Reflecting on the strengths and limitations of the empirical approaches to cancer research impact identified in this study, Fig. 3 outlines recommendations for the future. One of these recommendations refers to improving the use of real-life data to assess the actual impact of research on incidence, treatment, and outcomes, rather than predicting these impacts by using clinical trial results. Databases for cancer incidence, such as SEER (USA) and the Office of National Statistics (UK), are relatively well established. However, those that collect data on treatments delivered and patient outcomes are less so, and when they do exist, they have been difficult to establish and maintain and often have large quantities of missing data [78, 79]. In their study, Glover et al. [67] specifically identified the lack of good quality data documenting radiotherapy use in the UK in 2012.

Fig. 3
figure 3

1Thonon F, Boulkedid R, Teixeira M, Gottot S, Saghatchian M, Alberti C. Identifying potential indicators to measure the outcome of translational cancer research: a mixed methods approach. Health Res Policy Syst. 2015;13:72

Suggestions for approaching cancer research impact evaluation.
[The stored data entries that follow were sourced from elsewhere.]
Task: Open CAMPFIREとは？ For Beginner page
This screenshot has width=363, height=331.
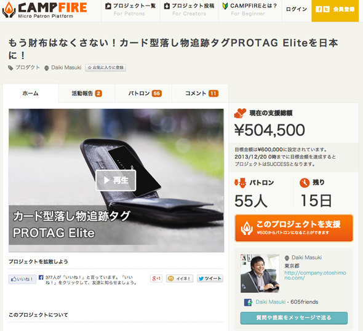Action: pos(250,10)
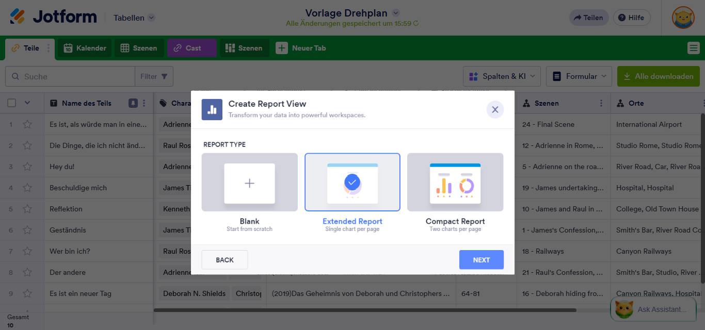Open the Tabellen dropdown
The image size is (705, 330).
point(134,18)
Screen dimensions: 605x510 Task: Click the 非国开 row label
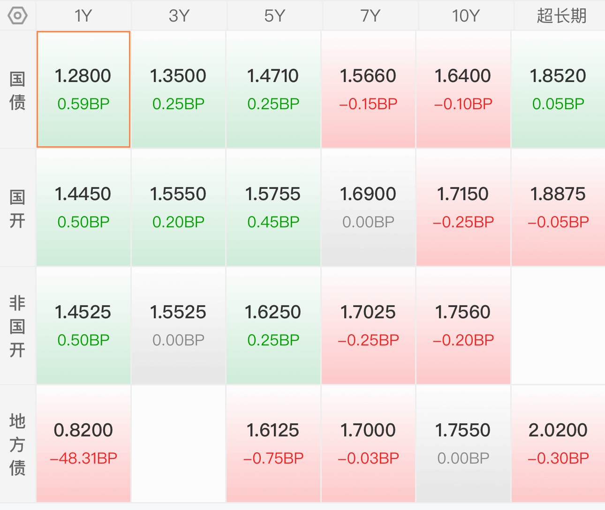tap(17, 326)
The recommendations also suggest that impact assessment for cancer and other health research could be made more robust by giving researchers access to cost data linked to administrative datasets. This type of data was used in empirical impact assessments performed in the USA [64, 66] because the existing Medicare and Medicaid health service infrastructure collects and provides access to this data. In the UK, hospital cost data is collected for accounting purposes but this could be unlocked as a resource for research impact assessments going forward. A good example of where attempts are being made to link resource use to cost data for cancer care in the UK is through the UK Colorectal Cancer Intelligence Hub [80].
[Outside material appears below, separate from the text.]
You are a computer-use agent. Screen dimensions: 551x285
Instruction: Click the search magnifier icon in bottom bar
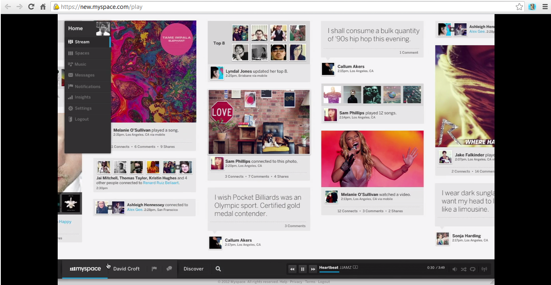218,269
Lastly, several empirical examples highlighted that impact from cancer research can be increased when researchers or research organisations advocate, publicise and help to interpret research findings for a wider audience [60, 72]. In addition, it is clear from these studies that organisations that want to evaluate the impact of their cancer research must also appreciate that research impact evaluation is a multi-disciplinary effort, requiring the skills and input from individuals with different skill sets, such as basic scientists, clinicians, social scientists, health economists, statisticians, and information technology analysts. Furthermore, the users and benefactors from cancer research, such as patients and their families, should not be forgotten, and asking them which impacts from cancer research are important will help direct and improve future evaluations.
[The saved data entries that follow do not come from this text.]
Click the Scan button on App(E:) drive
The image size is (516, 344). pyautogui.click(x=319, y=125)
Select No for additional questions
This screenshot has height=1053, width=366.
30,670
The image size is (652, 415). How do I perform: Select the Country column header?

The strengths of this study are the broad, yet systematic approach used to identify existing reviews within the research impact literature. This allowed a more informed assessment of cancer research evaluations than would have been possible if a primary review of these empirical examples had been undertaken. Limitations of the study include the fact that the review protocol was not registered in advance and that one researcher screened the full articles for review. The later was partly mitigated by using pre-defined inclusion criteria.

Conclusions

Impact assessment is a way of communicating to funders and patients the merits of undertaking cancer research and learning from previous research to develop better studies that will have positive impacts on society in the future. To the best of our knowledge, this is the first review to consider how to approach evaluation of the impact of cancer research. At the policy level, a lesson learned from this study for institutions, governments, and funders of cancer research, is that an exact prescription for how to conduct cancer research impact evaluation cannot be provided, but a multi-disciplinary approach and sufficient resources are required if a meaningful assessment can be achieved. The approach to impact evaluation used to assess cancer research will depend on the type of research being assessed, the unit of analysis, rationale for the assessment and the resources available. This study has added to an important dialogue for cancer researchers, funders and patients about how cancer research can be evaluated and ultimately how future cancer research impact can be improved.